Contribution of anthropogenic and hydroclimatic factors on the variation of surface water extent across the contiguous United States

Human pressure and climate variability are significantly threatening freshwater resources, with cascading effects on societies and ecosystems. In this context, it is crucial to understand the anthropogenic and climatic impacts on surface water dynamics. Here, we examine the interaction between the variation of surface water extent and the change in five potential concurrent drivers across river basins of the contiguous United States (CONUS) during the period 1984-2020. In particular, built-up area, population, and irrigated land are regarded as the anthropogenic drivers, while hydroclimatic drivers are represented by precipitation and potential evapotranspiration (PET). We perform statistical analyses in order to quantify the change in the considered variables and then identify significantly different spatial patterns and possible interrelations. Results show that almost 79% (169 out of 204 river basins) of the CONUS experienced an expansion of surface water extent mainly in the continental and temperate climatic regions (mean expansion 158.33 km(2)). Increasing precipitation is found to be the most widespread driver of the gain in surface water extent, affecting nearly 70% of river basins. The remaining 35 river basins of the CONUS, mostly located in the arid southwestern region of the country, faced a reduction in surface water extent (mean reduction -146.73 km(2)).
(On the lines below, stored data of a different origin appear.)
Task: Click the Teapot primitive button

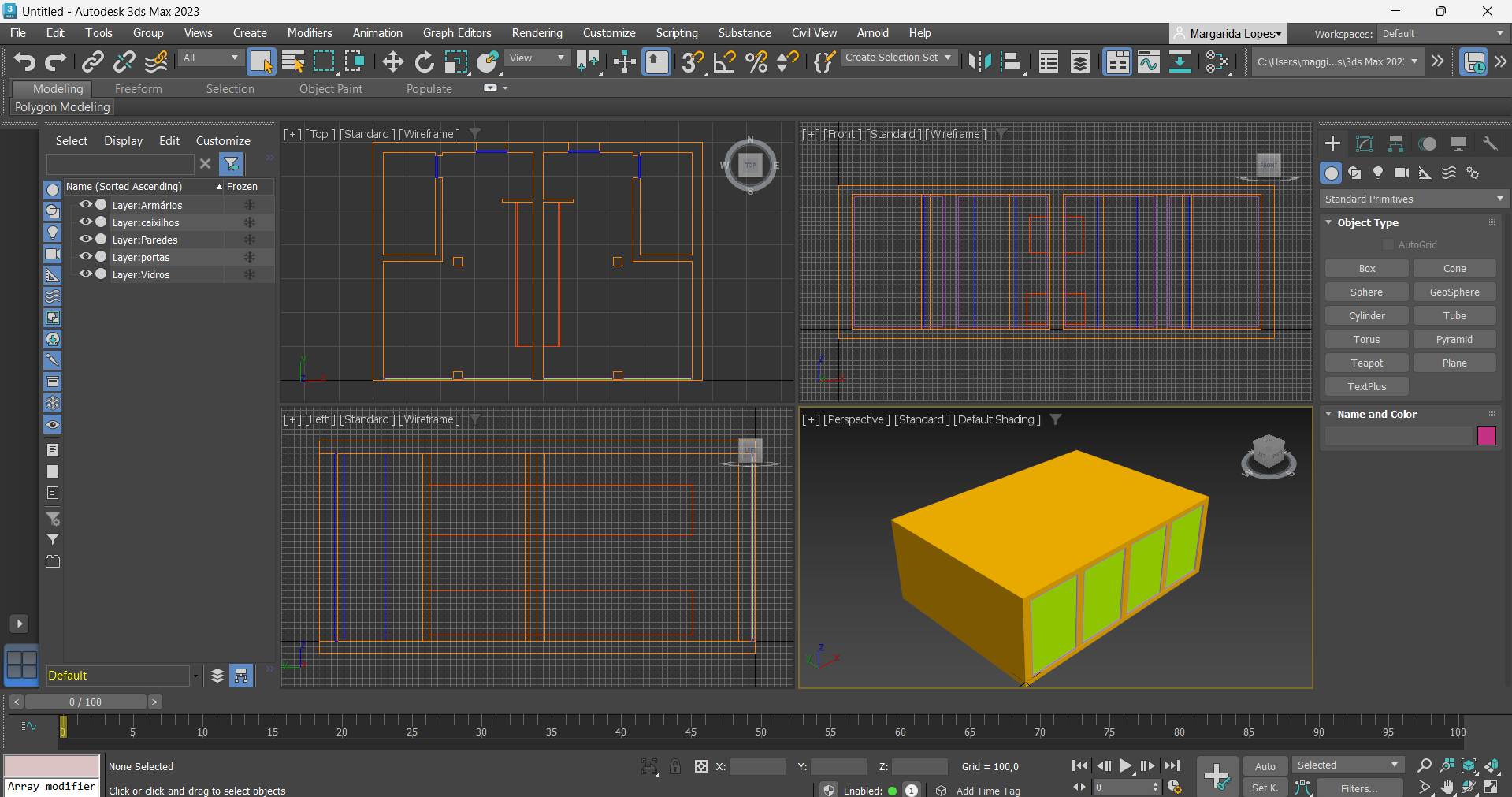Action: [x=1366, y=363]

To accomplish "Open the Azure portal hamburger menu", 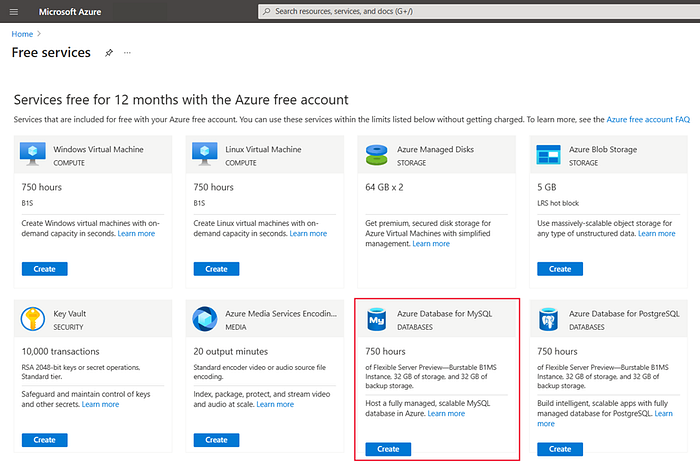I will 14,11.
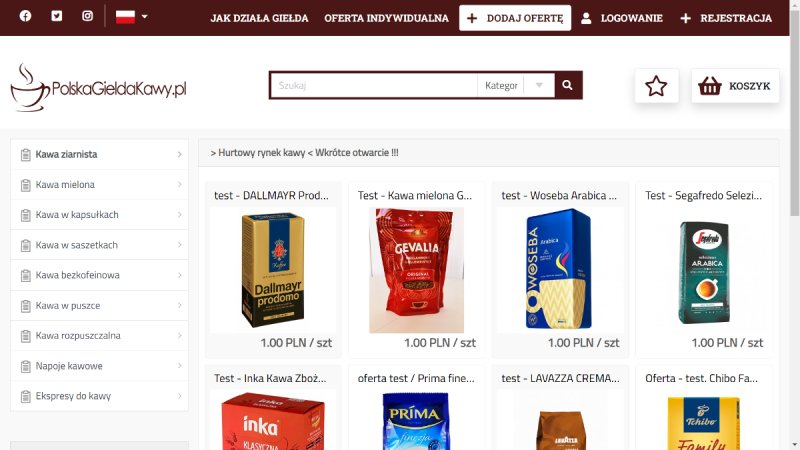Select the Kawa rozpuszczalna category
800x450 pixels.
click(99, 336)
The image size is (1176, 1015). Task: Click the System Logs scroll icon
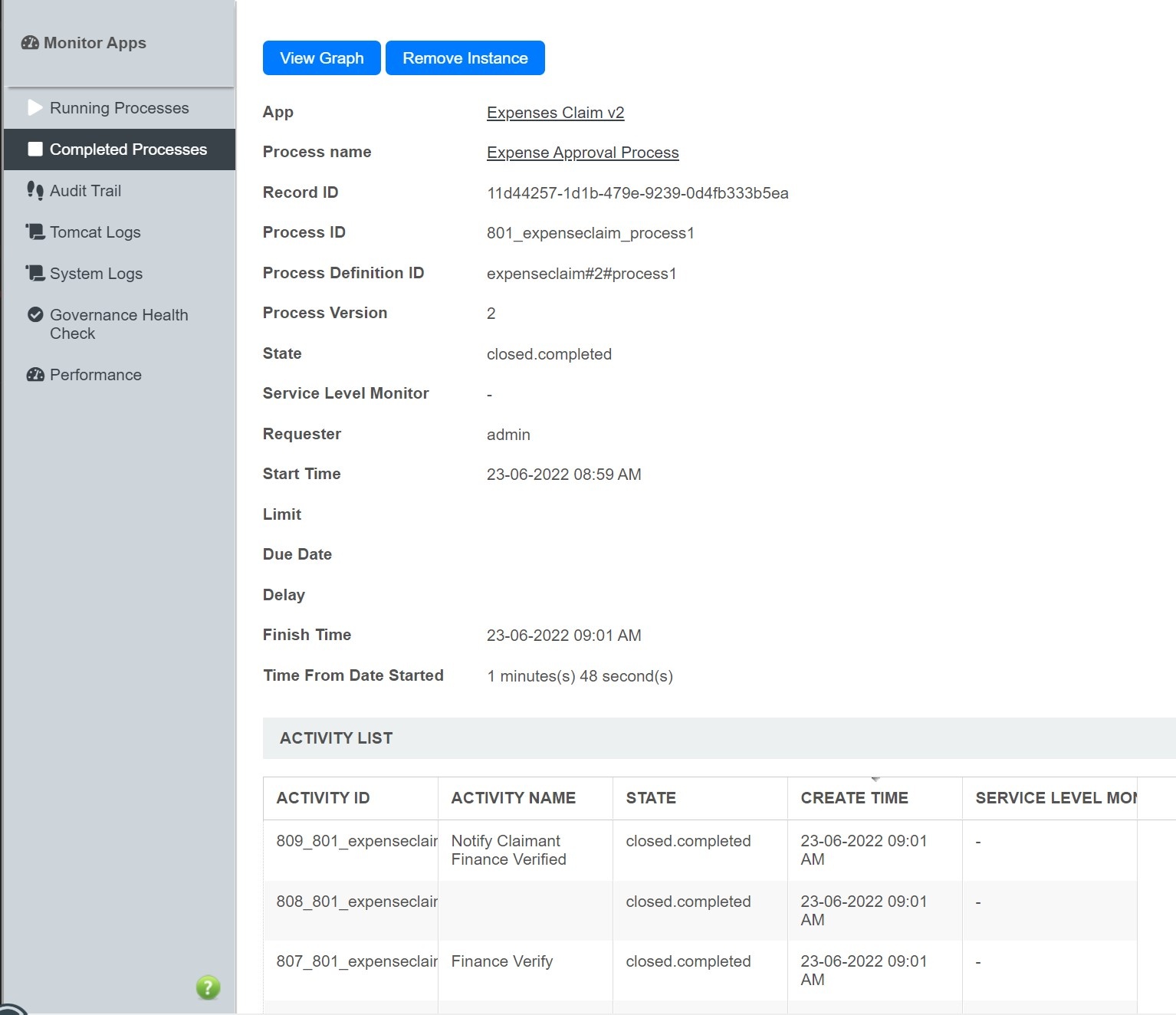point(35,273)
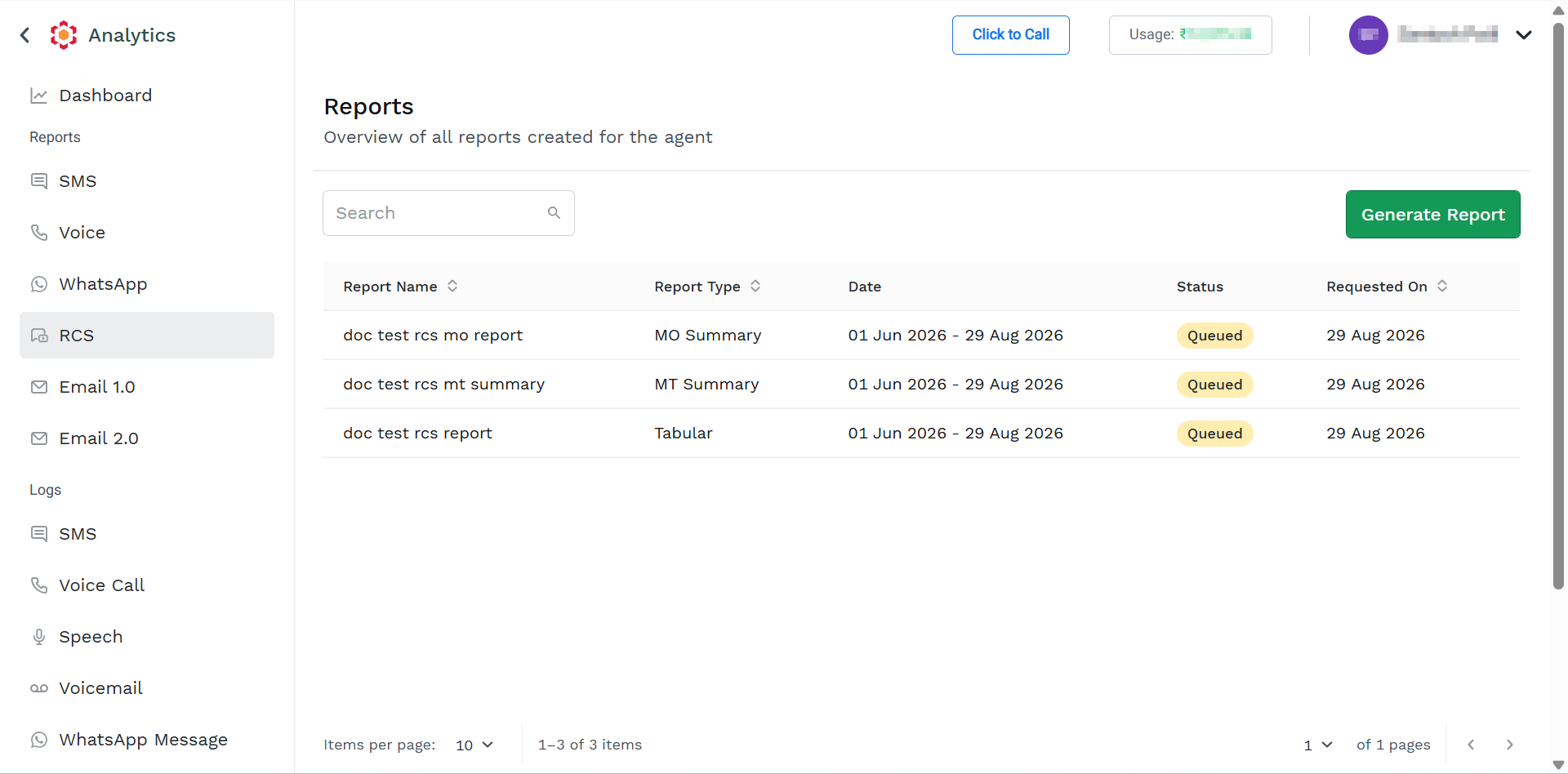
Task: Click the Analytics hexagon logo icon
Action: pyautogui.click(x=64, y=35)

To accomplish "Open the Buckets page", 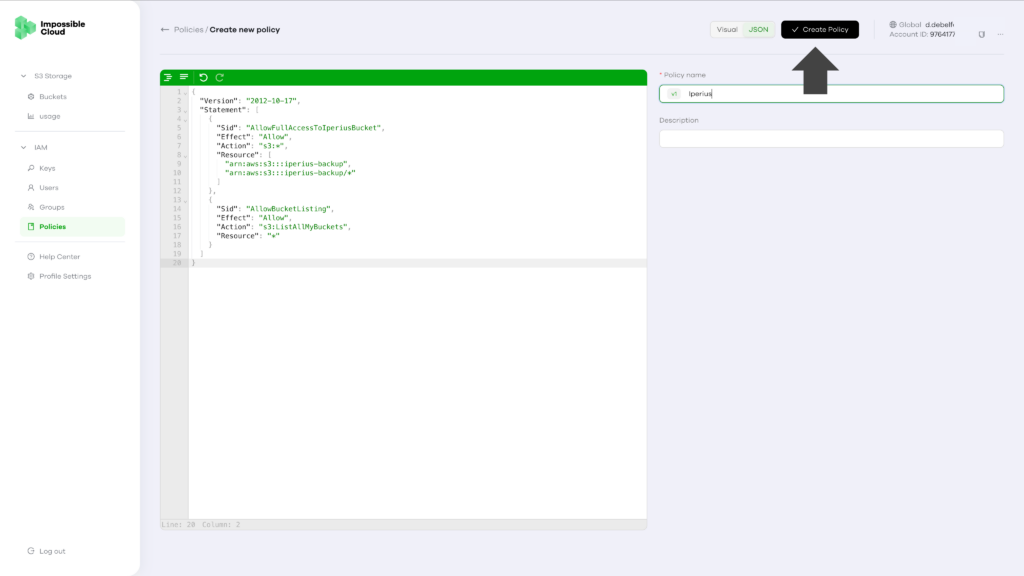I will (x=52, y=97).
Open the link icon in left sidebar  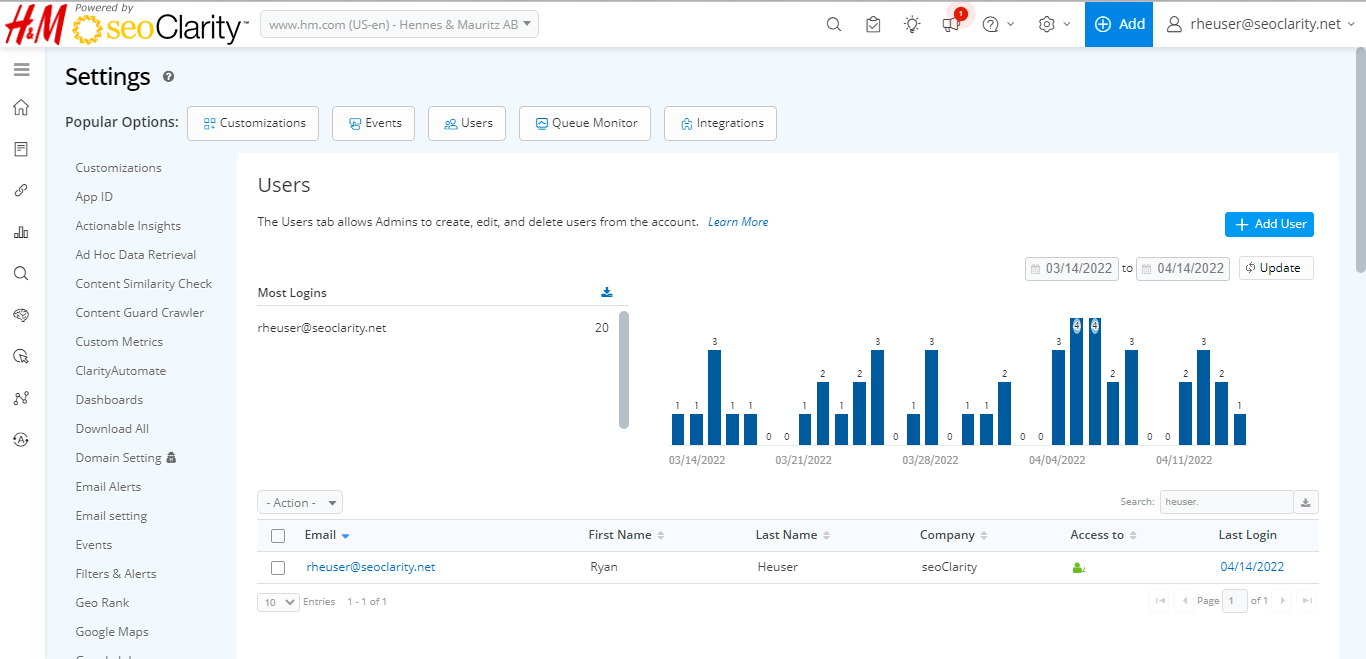21,190
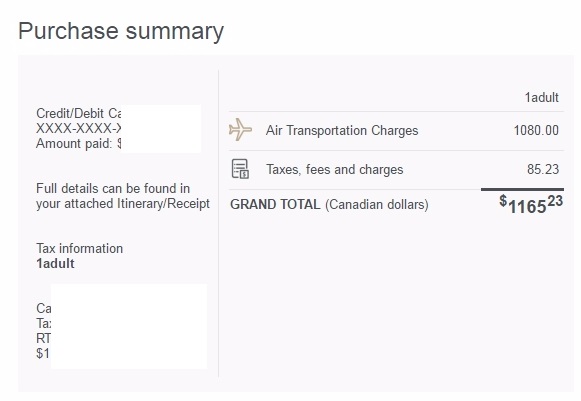This screenshot has height=401, width=581.
Task: Click the Purchase summary heading
Action: [x=121, y=31]
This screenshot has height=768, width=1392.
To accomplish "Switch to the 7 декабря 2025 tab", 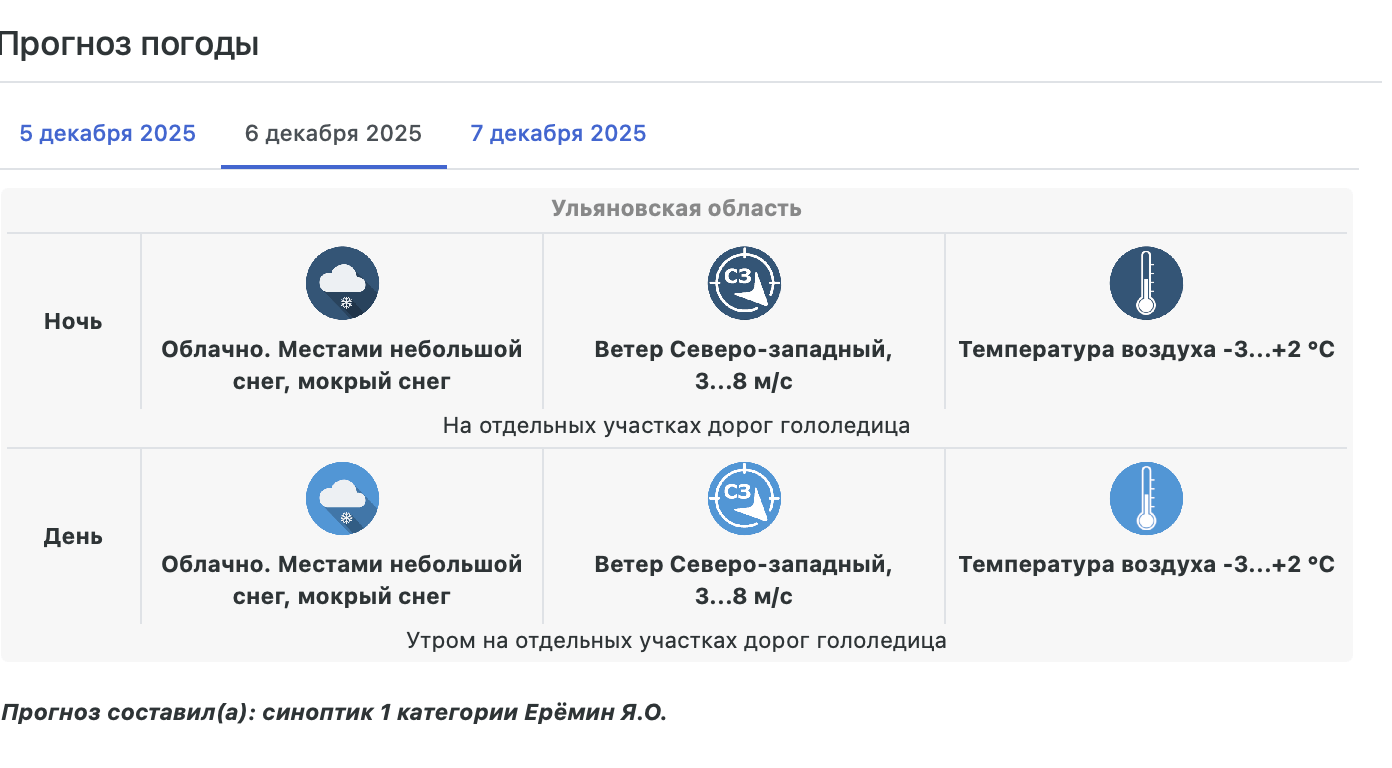I will pos(558,134).
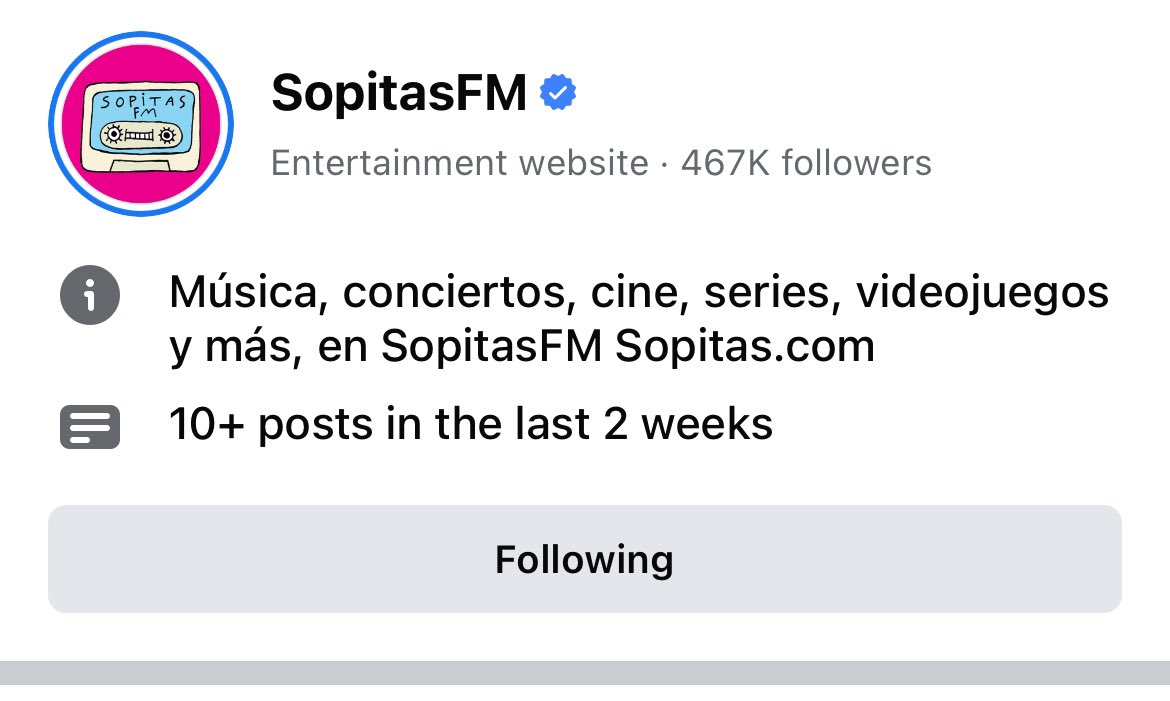Screen dimensions: 1170x701
Task: Open the Sopitas.com link
Action: point(745,346)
The expansion of built-up areas and increasing PET resulted to contribute to the loss of surface water in all the river basins, followed by population growth (in similar to 75% of the river basins), decreasing precipitation (in similar to 60% of the river basins, all situated in southwestern US), and irrigated land expansion (in similar to 55% of the river basins). Our findings shed light on the potential impacts of the variability of anthropogenic and hydroclimatic factors on hydrology and surface water resources, which could support predictive adaptation strategies that ensure water conservation.